GPT-2 (2019) WebText Reddit links (>3 karma) → 8M pages, 40 GB text. Not released; OpenWebText is open replication.
Common Crawl Web Crawl Nonprofit monthly crawl since 2007. Produces WARC/WET files; HTML-to-text conversion (e.g., Trafilatura) crucial for quality. Mostly copyrighted.
CCNet (Meta, 2019) Filtered Common Crawl Dedup + language ID + Wikipedia-likeness filter.
C4 / T5 (Google, 2019) Colossal Clean Crawled Corpus Heuristics: remove profanity, short pages, or code.
GPT-3 (2020) Common Crawl + Books + Wikipedia + WebText2 400 B tokens, filtered via quality classifier trained on high-quality sources.
The Pile (EleutherAI, 2021) 22 domains Open, curated mix: Common Crawl (jusText), PubMed, arXiv, Enron, Gutenberg, Books3 (later removed).
Gopher (DeepMind, 2021) MassiveText Manual filtering rules + SafeSearch toxicity filter.
LLaMA (2022) CCNet + GitHub + C4 Classifier trained on Wikipedia citations → 1.2 T tokens (RedPajama v1 replication).
RefinedWeb (2023) Common Crawl Advocated “web data is all you need” if filtered well; 15 T tokens.
DOLMA (AI2, 2024) Common Crawl + Stack + S2 + Reddit 3 T tokens; heuristic + toxicity filtering.
DataComp-LM (2024) Filtered Common Crawl 240 T token pool; 3.8 T baseline. Used GPT-4-style instruction data for quality classifier—return to model-based filtering.
Nemotron-CC (NVIDIA, 2024) Common Crawl 6.3 T tokens. Used LM scoring for educational value + synthetic rewriting for data enhancement.

Most internet data is copyrighted. Understanding the law is essential.

  • Protects expression, not ideas
  • Duration: ~75 years
  • Registration required to sue, not to protect
  1. License – e.g., explicit contracts, Creative Commons
  2. Fair Use (Section 107) – depends on:
    • Purpose: educational/transformative favored
    • Nature: factual favored over creative
    • Amount: small portion favored
    • Market Effect: less harm to original creator favored
  • Training itself may technically copy data, violating copyright.
  • Transformative defense: learning ideas, not expression.
  • Market effect: LMs still threaten creators’ income.

🧾 Terms of Service (TOS)

Platforms (e.g., YouTube) can forbid scraping even if fair use applies.

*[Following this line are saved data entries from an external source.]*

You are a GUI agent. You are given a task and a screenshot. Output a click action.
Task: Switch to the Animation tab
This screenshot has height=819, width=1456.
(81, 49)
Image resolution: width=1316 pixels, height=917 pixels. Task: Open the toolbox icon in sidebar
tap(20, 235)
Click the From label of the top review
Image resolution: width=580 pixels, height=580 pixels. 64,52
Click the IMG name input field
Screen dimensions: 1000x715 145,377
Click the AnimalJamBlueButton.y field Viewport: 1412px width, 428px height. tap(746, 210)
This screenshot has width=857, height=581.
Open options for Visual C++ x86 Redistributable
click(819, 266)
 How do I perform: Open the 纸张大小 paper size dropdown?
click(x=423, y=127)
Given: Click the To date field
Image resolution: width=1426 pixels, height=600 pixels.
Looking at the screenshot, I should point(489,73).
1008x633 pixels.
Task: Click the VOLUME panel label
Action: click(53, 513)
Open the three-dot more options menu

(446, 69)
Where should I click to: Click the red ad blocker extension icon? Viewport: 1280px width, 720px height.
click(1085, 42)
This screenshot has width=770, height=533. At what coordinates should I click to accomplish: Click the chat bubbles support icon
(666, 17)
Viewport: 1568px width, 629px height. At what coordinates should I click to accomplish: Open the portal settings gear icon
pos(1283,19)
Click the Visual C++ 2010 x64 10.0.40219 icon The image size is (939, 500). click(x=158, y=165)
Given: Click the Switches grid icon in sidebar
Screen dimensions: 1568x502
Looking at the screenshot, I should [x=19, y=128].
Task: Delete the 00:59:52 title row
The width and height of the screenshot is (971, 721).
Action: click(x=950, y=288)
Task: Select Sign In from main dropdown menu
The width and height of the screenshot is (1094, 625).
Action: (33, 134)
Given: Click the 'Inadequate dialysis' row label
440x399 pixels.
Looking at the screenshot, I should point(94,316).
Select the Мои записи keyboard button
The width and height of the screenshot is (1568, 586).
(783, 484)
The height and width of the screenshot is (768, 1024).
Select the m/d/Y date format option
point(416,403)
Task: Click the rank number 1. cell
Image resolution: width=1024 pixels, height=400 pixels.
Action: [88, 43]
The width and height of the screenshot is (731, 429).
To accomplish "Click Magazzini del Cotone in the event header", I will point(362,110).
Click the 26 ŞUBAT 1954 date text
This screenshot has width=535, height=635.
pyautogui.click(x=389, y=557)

🧮 Mid-training & Post-training

These stages refine specific capabilities and behaviors.

📖 Long Context

  • Efficient to add during mid-training (not pre-training).
  • Uses long documents: PG-19, Proof-Pile.

🧠 Task Standardization

Efforts to unify NLP tasks into instruction-following templates:

  • Super-Natural Instructions (2022) – 1,600+ tasks
  • FLAN (2022) – 1,800+ tasks, enabling zero/few-shot transfer

💬 Instruction Following & Chat

  • Synthetic Data Generation
    • Self-Instruct (Alpaca) – use GPT-4 to create instruction pairs
    • Vicuna – ShareGPT conversations
    • Baize – self-chat loops
  • Quality Improvements
    • Evol-Instruct – harder questions
    • MAmmoTH2 – mined quiz QA pairs from web
  • Human-Annotated Data
    • LLaMA 2 Chat – 27k expert examples outperforming large open sets
  • Distillation
    • Proprietary LMs (e.g., GPT-4) often used despite TOS limits
    • Open models (e.g., Mixtral, DeepSeek) now preferred for legality

🧾 Summary

Key Takeaways

  • Data requires extensive work — it doesn’t fall from the sky.
  • The pipeline from raw to trainable text involves:
    • Crawling → Cleaning → Deduplication → Quality Filtering
  • Data quality is the key differentiator among models.
  • Major challenges remain in copyright, privacy, and transparency.
  • Huge opportunities exist to make data curation scientific rather than heuristic.